▶ Text provided

Employee has obtained and may obtain confidential information concerning the businesses, operations, financial affairs, organizational and personnel matters, policies, procedures and other non-public matters of MBT and its Subsidiaries, that is not generally disclosed to persons not employed by MBT or its Subsidiaries. Such information (referred to herein as the “Confidential Information”) may have been or may be provided in written form or orally. Employee shall not disclose to any other person the Confidential Information at any time during his employment with MBT or a Subsidiary or after the termination of his employment, provided that Employee may disclose such

 


 

      Confidential Information only to a person who is then a director, officer, employee, partner, attorney or agent of MBT or a Subsidiary who, in Employee’s reasonable good faith judgment, has a need to know the Confidential Information.

▶ Data
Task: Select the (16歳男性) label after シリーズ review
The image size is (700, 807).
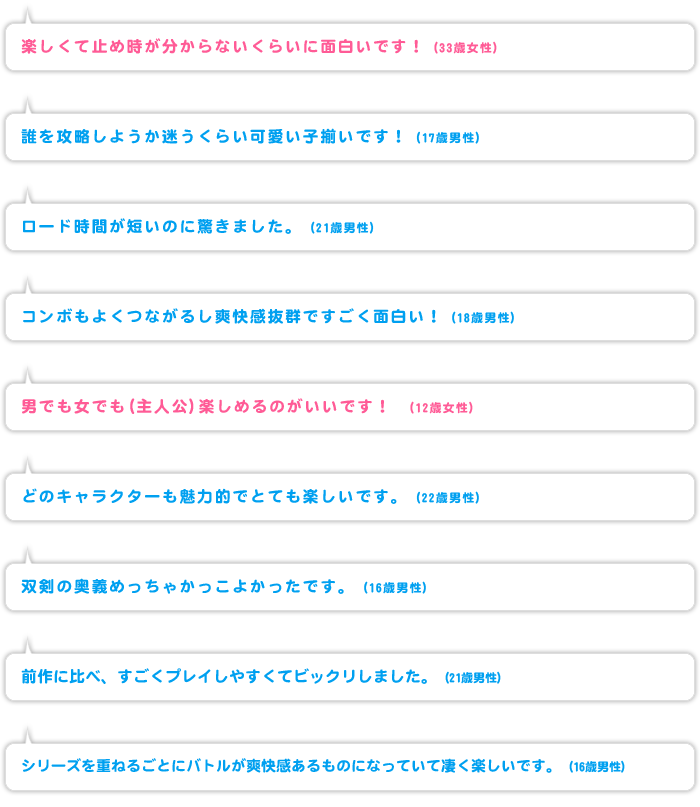Action: (x=597, y=767)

▶ Task list
1. Rewrite the part of the confidentiality clause that opens with "Confidential Information only" and closes with "the Confidential Information.", swapping "director" for "manager".
2. Write the next part of the confidentiality clause, picking up after its final sentence.

▶ Final answers
1.
Confidential Information only to a person who is then a manager, officer, employee, partner, attorney or agent of MBT or a Subsidiary who, in Employee’s reasonable good faith judgment, has a need to know the Confidential Information.

2.
  C.   Effect of Breach; MBT’s Remedies; Transfer of Option
  1.   The right to exercise the SOSAR shall terminate upon Employee’s breach of any of Employee’s obligations set forth in this Section 7.
 
  2.   Employee acknowledges that the award of the SOSAR constitutes valuable consideration to Employee and that a violation on Employee’s part of this Section 7 would cause immeasurable and irreparable damage to MBT. Accordingly, Employee agrees that MBT shall be entitled to injunctive relief in any court of competent jurisdiction for any actual or threatened violation of any of the provisions of this Section 7, in addition to any other remedies it may have.
 
  3.   In addition to MBT’s right to seek injunctive relief as set forth in subsection 2 above of this Section 7.C., in the event that Employee shall violate the terms and conditions of this Section 7, MBT may: (i) make a general claim for damages and (ii) terminate any payments or benefits payable by MBT, if applicable, to Employee.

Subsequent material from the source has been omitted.